PROBLEM TO WORK ON: Please retype the listing below exactly, from its opening line through the line where "Open the support" appears.

PROVIDED INFORMATION:
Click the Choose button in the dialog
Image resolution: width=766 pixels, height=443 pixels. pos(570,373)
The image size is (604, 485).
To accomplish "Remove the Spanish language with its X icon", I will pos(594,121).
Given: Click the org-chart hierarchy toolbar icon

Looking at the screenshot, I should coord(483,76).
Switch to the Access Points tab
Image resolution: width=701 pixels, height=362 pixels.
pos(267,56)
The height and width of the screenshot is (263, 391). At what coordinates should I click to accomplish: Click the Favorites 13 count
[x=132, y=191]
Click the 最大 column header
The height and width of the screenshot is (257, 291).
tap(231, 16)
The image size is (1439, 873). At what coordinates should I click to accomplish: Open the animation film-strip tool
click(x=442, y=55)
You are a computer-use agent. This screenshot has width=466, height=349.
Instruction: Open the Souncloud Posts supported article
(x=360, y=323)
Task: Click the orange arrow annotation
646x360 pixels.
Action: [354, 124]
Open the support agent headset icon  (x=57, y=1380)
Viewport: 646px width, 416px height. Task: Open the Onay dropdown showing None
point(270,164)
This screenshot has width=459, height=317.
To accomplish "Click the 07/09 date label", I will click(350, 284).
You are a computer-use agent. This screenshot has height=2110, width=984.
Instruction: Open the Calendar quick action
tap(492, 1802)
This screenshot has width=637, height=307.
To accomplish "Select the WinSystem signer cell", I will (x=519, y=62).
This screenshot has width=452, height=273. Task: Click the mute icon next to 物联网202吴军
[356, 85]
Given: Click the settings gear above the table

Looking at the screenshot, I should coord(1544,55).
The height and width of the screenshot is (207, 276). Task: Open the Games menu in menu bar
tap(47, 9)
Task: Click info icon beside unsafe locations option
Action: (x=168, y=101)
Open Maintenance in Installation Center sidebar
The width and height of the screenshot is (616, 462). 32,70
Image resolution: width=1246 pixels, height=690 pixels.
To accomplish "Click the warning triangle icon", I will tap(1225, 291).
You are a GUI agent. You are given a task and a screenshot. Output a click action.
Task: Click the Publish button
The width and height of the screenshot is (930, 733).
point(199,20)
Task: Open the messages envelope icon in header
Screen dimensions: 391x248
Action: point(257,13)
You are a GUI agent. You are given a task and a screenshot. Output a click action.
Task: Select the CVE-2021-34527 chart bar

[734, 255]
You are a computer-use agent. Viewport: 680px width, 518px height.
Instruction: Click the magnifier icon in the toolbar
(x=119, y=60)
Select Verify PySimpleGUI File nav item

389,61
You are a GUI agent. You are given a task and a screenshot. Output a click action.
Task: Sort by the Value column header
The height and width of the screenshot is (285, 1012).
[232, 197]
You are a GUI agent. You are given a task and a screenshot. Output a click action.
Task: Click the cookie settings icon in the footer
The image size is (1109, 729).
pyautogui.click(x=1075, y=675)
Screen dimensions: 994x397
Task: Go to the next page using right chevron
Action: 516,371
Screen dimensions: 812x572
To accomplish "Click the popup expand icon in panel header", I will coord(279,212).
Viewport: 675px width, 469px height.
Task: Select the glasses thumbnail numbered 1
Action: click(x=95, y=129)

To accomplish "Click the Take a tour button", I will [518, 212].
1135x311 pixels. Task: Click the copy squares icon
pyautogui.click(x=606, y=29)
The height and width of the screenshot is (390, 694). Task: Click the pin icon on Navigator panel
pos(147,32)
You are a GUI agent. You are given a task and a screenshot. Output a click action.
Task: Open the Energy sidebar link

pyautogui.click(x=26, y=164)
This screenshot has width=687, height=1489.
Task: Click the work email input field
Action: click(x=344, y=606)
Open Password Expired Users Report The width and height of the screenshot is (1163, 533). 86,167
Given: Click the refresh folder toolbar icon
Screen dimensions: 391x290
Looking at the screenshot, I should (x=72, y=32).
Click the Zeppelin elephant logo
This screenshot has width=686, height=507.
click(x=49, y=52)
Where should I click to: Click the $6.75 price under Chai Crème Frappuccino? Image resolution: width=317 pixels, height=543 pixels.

RESPONSE TO THE EXERCISE:
Click the Choose button in the dialog
Image resolution: width=766 pixels, height=443 pixels. pos(570,373)
The image size is (604, 485).
To accomplish "Remove the Spanish language with its X icon", I will pos(594,121).
Given: Click the org-chart hierarchy toolbar icon

Looking at the screenshot, I should coord(483,76).
Switch to the Access Points tab
Image resolution: width=701 pixels, height=362 pixels.
pos(267,56)
The height and width of the screenshot is (263, 391). At what coordinates should I click to accomplish: Click the Favorites 13 count
[x=132, y=191]
Click the 最大 column header
The height and width of the screenshot is (257, 291).
tap(231, 16)
The image size is (1439, 873). At what coordinates should I click to accomplish: Open the animation film-strip tool
click(x=442, y=55)
You are a computer-use agent. This screenshot has width=466, height=349.
Instruction: Open the Souncloud Posts supported article
(x=360, y=323)
Task: Click the orange arrow annotation
646x360 pixels.
Action: [354, 124]
Open the support agent headset icon  (x=57, y=1380)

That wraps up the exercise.